[m-rev.] for review: Use consistent integer types for some RTTI fields.

Zoltan Somogyi zoltan.somogyi at runbox.com
Sat Nov 17 17:32:50 AEDT 2018



On Sat, 17 Nov 2018 15:05:58 +1100, Peter Wang <novalazy at gmail.com> wrote:
> diff --git a/compiler/rtti.m b/compiler/rtti.m
> index 43cce7dab..c91e34f17 100644
> --- a/compiler/rtti.m
> +++ b/compiler/rtti.m
>
>  :- type type_ctor_data
>      --->    type_ctor_data(
> -                tcr_version         :: int,
> +                tcr_version         :: int8,
>                  tcr_module_name     :: module_name,
>                  tcr_type_name       :: string,
>                  tcr_arity           :: int,
>                  tcr_unify_pred      :: univ,
>                  tcr_compare_pred    :: univ,
>                  tcr_flags           :: set(type_ctor_flag),
>                  tcr_rep_details     :: type_ctor_details
>              ).

Changing the signedness of fields in the runtime is tricky, because
you will get warnings from the C compiler, which we normally regard
as errors. However, changing the signedness of these fields in the compiler
is trivial. If I were you, for each field you want to change to unsigned
in the runtime, go ahead and change it to unsigned in the *compiler*
right now, since that should minimize disruption. Just take a snapshot
of your changes before you do it, so you can undo it quickly if some parts
of the compiler insist on stuffing a *meaningful* negative value in there anyway.
  
>      % Each of the following values corresponds to one of the
> @@ -185,21 +186,21 @@
>                  foreign_enum_ordinal_table :: map(int, foreign_enum_functor),
>                  foreign_enum_name_table    :: map(string,
>                                                  foreign_enum_functor),
>                  foreign_enum_functor_number_mapping
>                                             :: list(int)
>              )
>      ;       tcd_du(
>                  du_axioms           :: equality_axioms,
>                  du_functors         :: list(du_functor),
>                  du_value_table      :: ptag_map,
> -                du_name_table       :: map(string, map(int, du_functor)),
> +                du_name_table       :: map(string, map(int16, du_functor)),
>                  du_functor_number_mapping
>                                      :: list(int)
>              )

Shouldn't the last field be changed to int16s (or uint16s) as well?

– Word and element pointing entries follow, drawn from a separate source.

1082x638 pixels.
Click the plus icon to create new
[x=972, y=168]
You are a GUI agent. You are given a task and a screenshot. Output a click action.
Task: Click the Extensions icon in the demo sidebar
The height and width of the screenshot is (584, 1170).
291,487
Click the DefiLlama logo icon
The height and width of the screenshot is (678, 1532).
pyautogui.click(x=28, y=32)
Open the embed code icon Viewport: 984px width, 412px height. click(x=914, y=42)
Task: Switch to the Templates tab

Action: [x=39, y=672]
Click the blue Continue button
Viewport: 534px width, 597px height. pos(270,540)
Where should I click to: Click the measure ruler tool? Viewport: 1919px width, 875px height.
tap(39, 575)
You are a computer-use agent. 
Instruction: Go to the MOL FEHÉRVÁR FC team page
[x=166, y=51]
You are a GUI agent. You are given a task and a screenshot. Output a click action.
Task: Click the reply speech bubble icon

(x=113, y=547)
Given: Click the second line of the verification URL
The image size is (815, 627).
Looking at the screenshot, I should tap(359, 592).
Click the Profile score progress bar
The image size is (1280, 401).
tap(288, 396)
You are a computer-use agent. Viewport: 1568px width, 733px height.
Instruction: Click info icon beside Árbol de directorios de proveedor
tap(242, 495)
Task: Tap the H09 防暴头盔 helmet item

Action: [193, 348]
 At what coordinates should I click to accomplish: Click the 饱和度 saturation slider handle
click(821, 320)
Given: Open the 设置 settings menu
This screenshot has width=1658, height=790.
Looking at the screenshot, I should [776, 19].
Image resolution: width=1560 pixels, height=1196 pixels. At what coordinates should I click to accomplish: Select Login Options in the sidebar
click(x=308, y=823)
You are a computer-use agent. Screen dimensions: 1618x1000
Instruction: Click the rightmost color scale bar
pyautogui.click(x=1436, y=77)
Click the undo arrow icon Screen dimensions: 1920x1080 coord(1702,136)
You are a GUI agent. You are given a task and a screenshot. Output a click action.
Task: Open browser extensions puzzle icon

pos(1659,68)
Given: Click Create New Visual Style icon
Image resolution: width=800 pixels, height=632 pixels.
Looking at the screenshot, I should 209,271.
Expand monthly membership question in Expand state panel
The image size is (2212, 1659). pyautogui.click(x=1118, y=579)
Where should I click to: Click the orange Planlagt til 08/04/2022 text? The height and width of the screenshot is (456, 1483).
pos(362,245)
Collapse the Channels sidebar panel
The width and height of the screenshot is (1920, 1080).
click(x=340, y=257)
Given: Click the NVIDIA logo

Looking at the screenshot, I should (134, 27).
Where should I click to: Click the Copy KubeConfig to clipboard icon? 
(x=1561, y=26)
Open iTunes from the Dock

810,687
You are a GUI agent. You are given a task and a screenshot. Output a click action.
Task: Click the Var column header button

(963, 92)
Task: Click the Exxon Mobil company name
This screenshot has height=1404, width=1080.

This raises another point. What is the maximum number of function symbols
that a type is allowed to have? This code says that number must fit in 16 bits;
other code says only that it must fit in 32 bits. We should

- decide on one or the other,
- document the decision in the reference manual, and
- define a C type in the runtime and a Mercury type in the compiler
  that aliases uint16_t or uint32_t, and use that consistently.

> @@ -257,21 +258,21 @@
>                  nt_subtype_info     :: functor_subtype_info
>              ).
>  
>      % Descriptor for a functor in a du type.
>      %
>      % This type mostly corresponds to the C type MR_DuFunctorDesc.
>      %
>  :- type du_functor
>      --->    du_functor(
>                  du_name             :: string,
> -                du_orig_arity       :: int,
> +                du_orig_arity       :: int16,
>                  du_ordinal          :: int,
>                  du_rep              :: du_rep,
>                  du_arg_infos        :: list(du_arg_info),
>                  du_exist_info       :: maybe(exist_info),
>                  du_subtype_info     :: functor_subtype_info
>              ).

We should do steps 2 and 3 above for the maximum arity
of a function symbol as well, though I don't think anyone will argue
for allowing arities that don't fit in 16 bits. For predicates, the maximum
arity we allow is either 1023 or 1024 (I don't recall which), and we should
probably use the same number here.

> @@ -774,31 +775,32 @@
> -    % Given a type constructor with the given details, return the number
> -    % of primary tag values used by the type. The return value will be
> -    % negative if the type constructor doesn't reserve primary tags.
> +    % Given a type constructor with the given details, return `yes(NumPtags)'
> +    % where NumPtags is the number of primary tag values used by the type,
> +    % or `no' if the type constructor doesn't reserve primary tags.
>      %
> -:- func type_ctor_details_num_ptags(type_ctor_details) = int.
> +:- func type_ctor_details_num_ptags(type_ctor_details) = maybe(int).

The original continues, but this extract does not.